__Instructions for the task__: Make an exact copy of the lines from the one holding "Viewport: 485px width, 640px" through the end of the entries below, both ends kept, and of nothing else. Exclude pictures.

★ ★ ★ ★

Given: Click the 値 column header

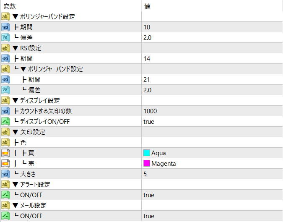Looking at the screenshot, I should [148, 6].
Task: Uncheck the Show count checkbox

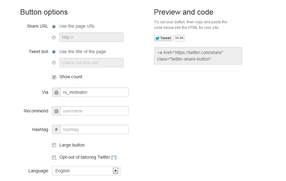Action: coord(54,77)
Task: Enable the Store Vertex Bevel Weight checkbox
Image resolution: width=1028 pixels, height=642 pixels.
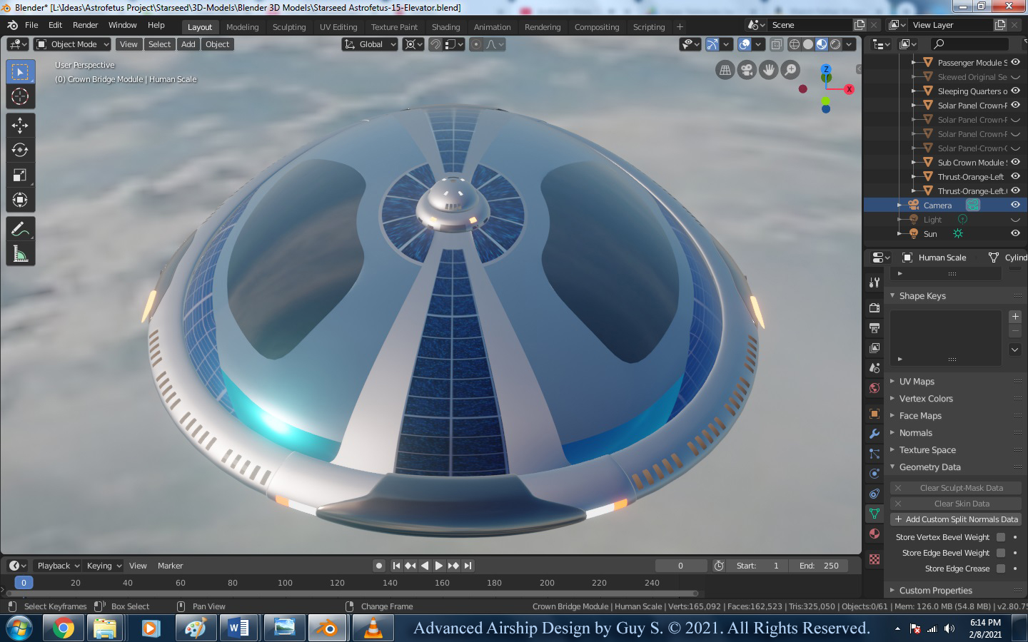Action: click(x=1001, y=537)
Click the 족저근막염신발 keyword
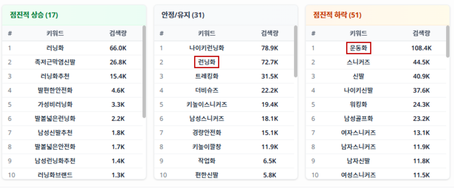 click(x=55, y=62)
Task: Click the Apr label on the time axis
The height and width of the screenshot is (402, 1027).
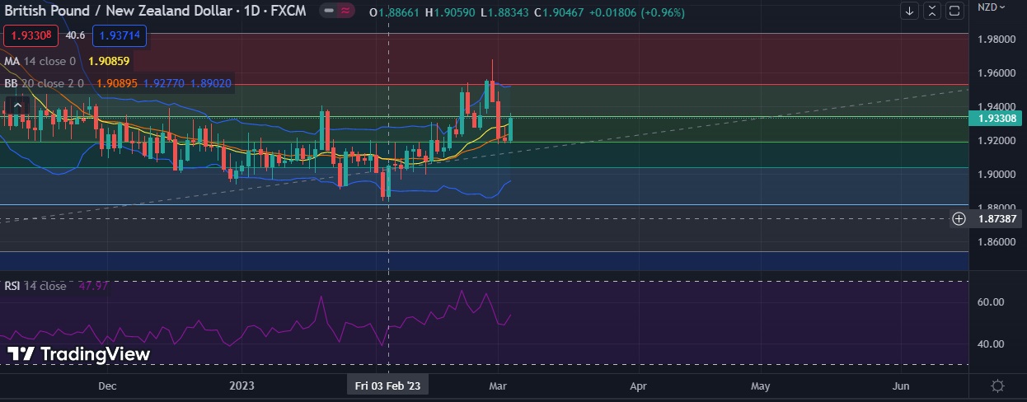Action: coord(638,386)
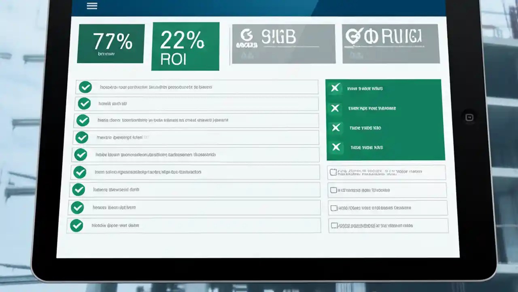518x292 pixels.
Task: Click the X icon on the third green panel row
Action: [x=336, y=128]
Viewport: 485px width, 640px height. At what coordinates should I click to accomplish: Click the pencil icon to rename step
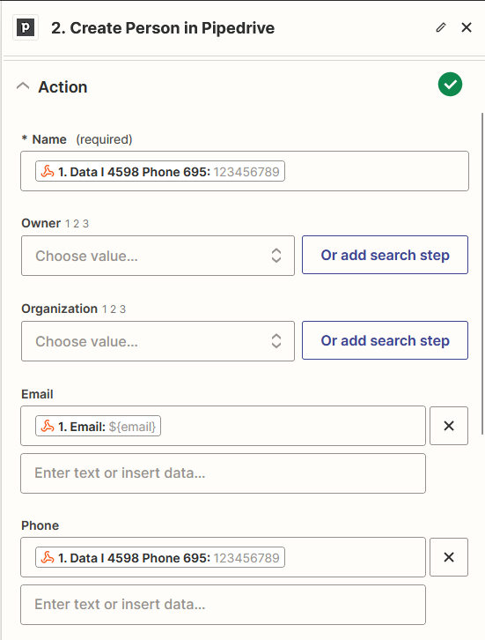(x=441, y=27)
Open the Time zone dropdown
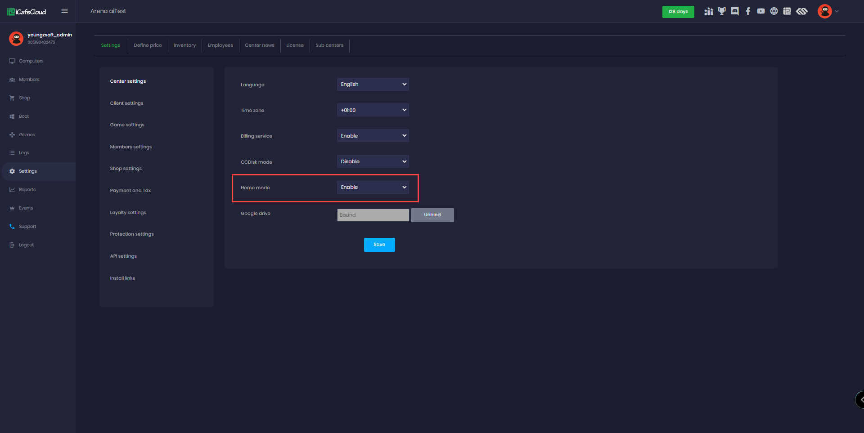Image resolution: width=864 pixels, height=433 pixels. click(x=373, y=110)
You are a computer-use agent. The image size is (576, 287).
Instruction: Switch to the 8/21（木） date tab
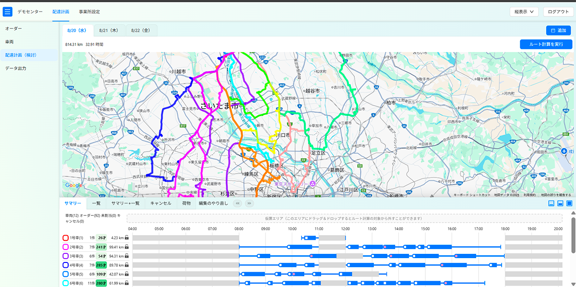tap(109, 30)
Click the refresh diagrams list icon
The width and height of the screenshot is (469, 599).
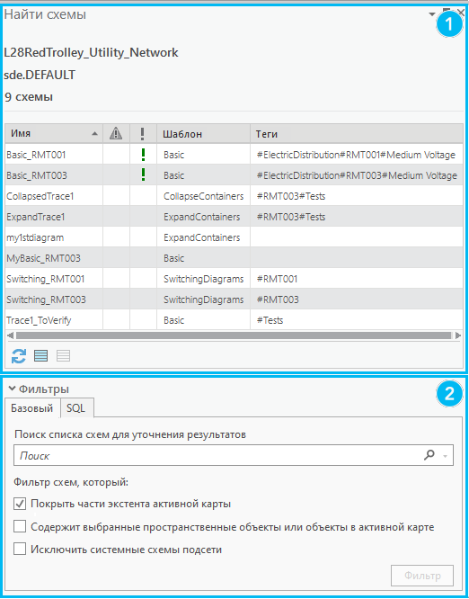tap(19, 356)
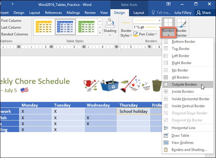Select the green table style thumbnail

pos(86,26)
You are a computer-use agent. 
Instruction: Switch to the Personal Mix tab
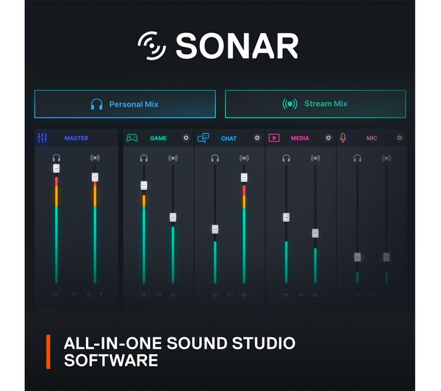point(125,104)
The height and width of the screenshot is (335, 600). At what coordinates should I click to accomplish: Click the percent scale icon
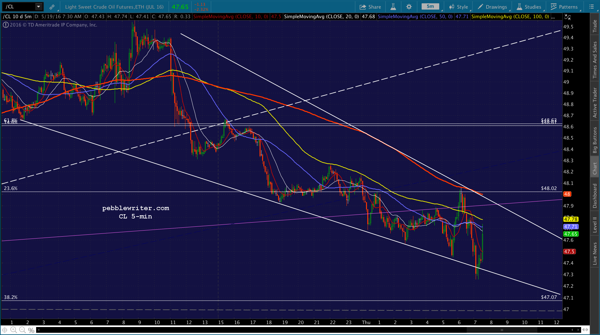31,330
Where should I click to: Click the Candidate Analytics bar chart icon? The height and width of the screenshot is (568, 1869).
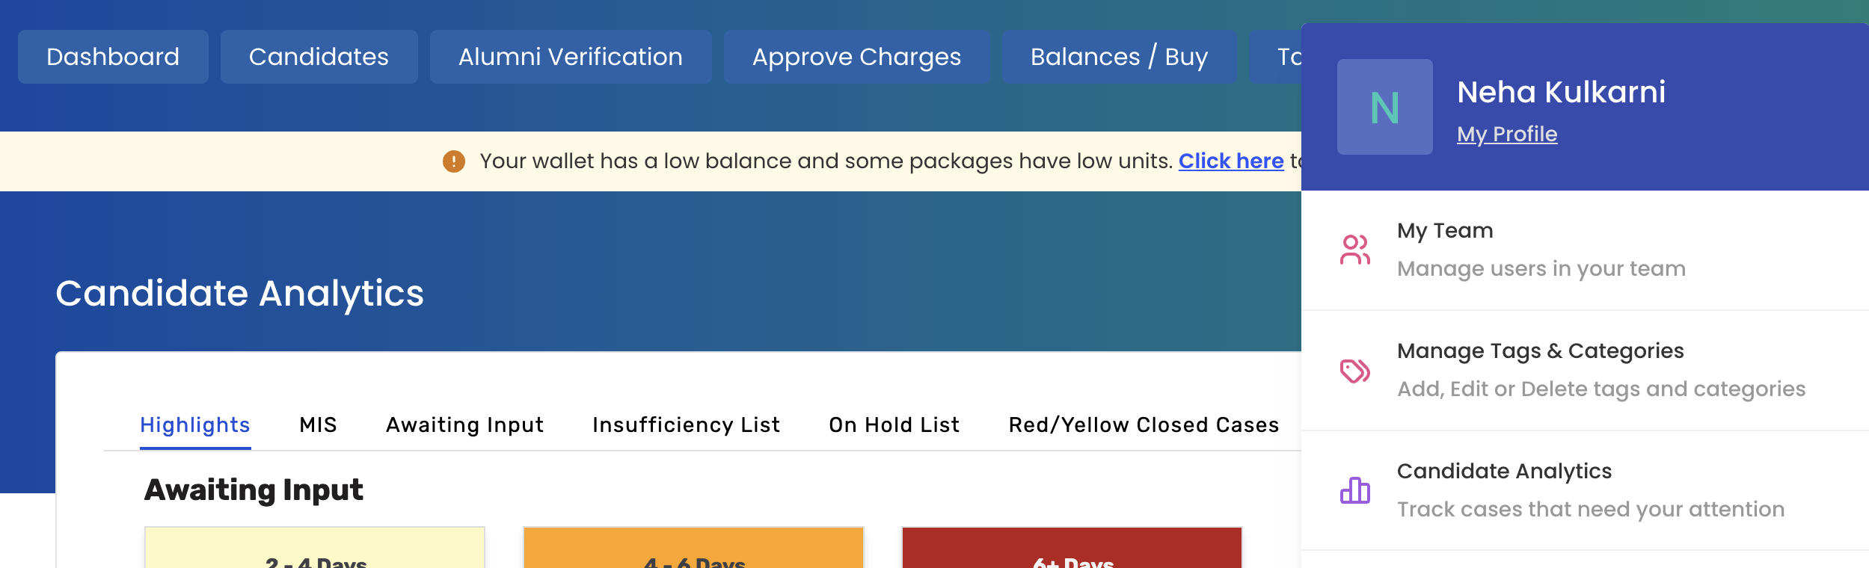(x=1354, y=490)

★ ★ ★ ★

__Answer__:
Viewport: 485px width, 640px height. At what coordinates should I click to accomplish: Click the pencil icon to rename step
(x=441, y=27)
Open the Time zone dropdown
Image resolution: width=864 pixels, height=433 pixels. click(x=373, y=110)
You are a computer-use agent. The image size is (576, 287).
Instruction: Switch to the 8/21（木） date tab
tap(109, 30)
Click the refresh diagrams list icon
The width and height of the screenshot is (469, 599).
tap(19, 356)
Select the green table style thumbnail

pos(86,26)
You are a computer-use agent. 
Instruction: Switch to the Personal Mix tab
point(125,104)
The height and width of the screenshot is (335, 600). At what coordinates should I click to accomplish: Click the percent scale icon
31,330
Where should I click to: Click the Candidate Analytics bar chart icon? The height and width of the screenshot is (568, 1869).
(x=1354, y=490)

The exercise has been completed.